# Source extract:
__________

Small, 1970s “tea kettles” closed; new building stymied

WASHINGTON -- A day after House Democrats voted down legislation to increase gasoline supplies by building refineries, an independent expert cautioned Congress that a lack of  “refining capacity is a major constraint on supply.”

One partisan argument against the refinery bill held that years-long delays in permitting new refineries are a myth.  Another staple objection said companies were, in fact, actually shuttering their refineries as a ploy to increase demand.

It’s true that “the number of U.S. refineries has gone down by about half since the 1970s,” said Daniel Yergin of Cambridge Energy Research Associates.  But “many of these were the small, ‘tea-kettle’ refineries that were intended to take advantage of the small-refiner bias under the 1970s control system.”

And Yergin told the House Energy and Commerce Committee Thursday that “the building of new refineries…has been hampered by costs, siting and permitting.”

Added Energy Information Administrator Guy Caruso, the seasonal price-spreads on gasoline "have become subject to much wider swings … as excess refinery capacity has dwindled."

"Excess capacity in the refining industry, like that for crude oil production, has been shrinking as demand as grown," he said.  

On Wednesday, 185 Democrats voted against the Refinery Permit Process Schedule Act, a bill designed to bring more refineries on line and more gasoline into the U.S. supply system. The bill, which required 290 votes to pass on a fast-track, fell short when only 13 Democrats joined 224 Republicans in supporting it.

 

“It will be back,” predicted U.S. Rep. Joe Barton, R-Texas.   “High prices are a hardship, but dry pumps are a disaster.”

The legislation, offered by Barton and U.S. Rep. Charlie Bass, R-N.H., gives the Environmental Protection Agency the authority to convene all the players in all U.S. government agencies responsible for issuing permits to develop a facility and help them coordinate and expedite their schedules so that decisions on permits can move efficiently.

It also directs the president to suggest at least three closed military bases as suitable sites for new refineries, one of which must be designated for biofuel refining, while preserving local authority to make final siting decisions on closed bases.

No agency or developer would be permitted to short-circuit environmental compliance, and private citizens are guaranteed the right to appeal a permitting process decision.

__________

# Available data:

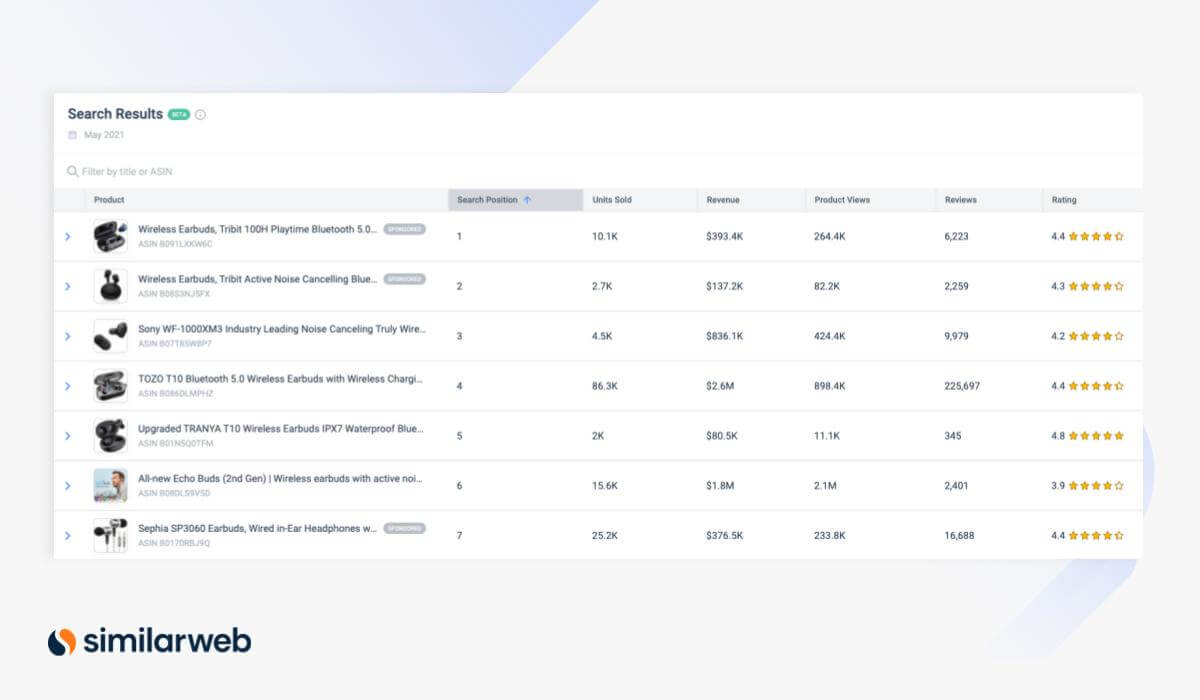Image resolution: width=1200 pixels, height=700 pixels.
Task: Sort table by Units Sold column
Action: [612, 200]
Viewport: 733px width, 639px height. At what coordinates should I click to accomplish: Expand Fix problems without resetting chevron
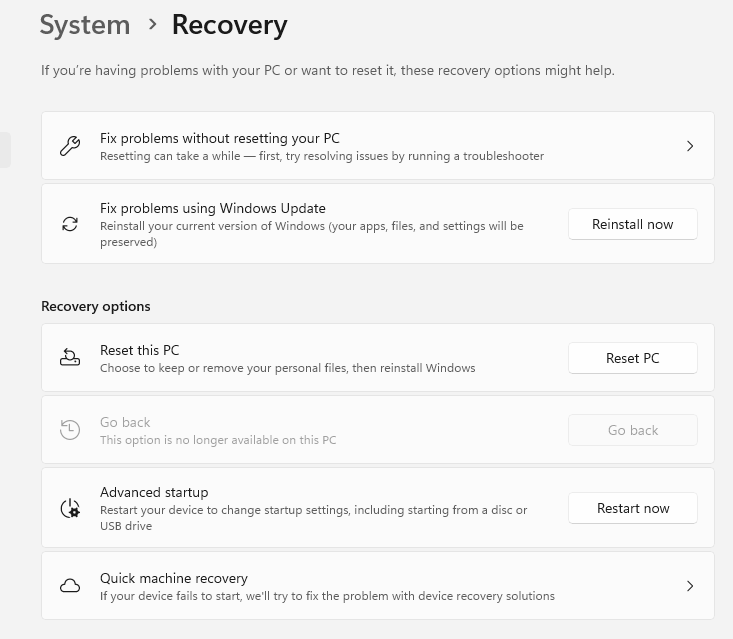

__________

# Given instruction 1:
Say whether each statement agrees with the refinery article, giving yes or no and quoting the article's deciding words exactly. (a) The bill fell short after 13 Democrats joined 224 Republicans in supporting it. (b) The president is directed to suggest at least five closed military bases as refinery sites. (c) Private citizens have no right to appeal a permitting process decision.
# Given instruction 2:
Reproduce the refinery article word for word, starting at "No agency or" and ending at "permitting process decision.".

# Written solution 1:
(a) Yes: "fell short when only 13 Democrats joined 224 Republicans in supporting it."
(b) No: "directs the president to suggest at least three closed military bases as suitable sites for new refineries"
(c) No: "private citizens are guaranteed the right to appeal a permitting process decision."

# Written solution 2:
No agency or developer would be permitted to short-circuit environmental compliance, and private citizens are guaranteed the right to appeal a permitting process decision.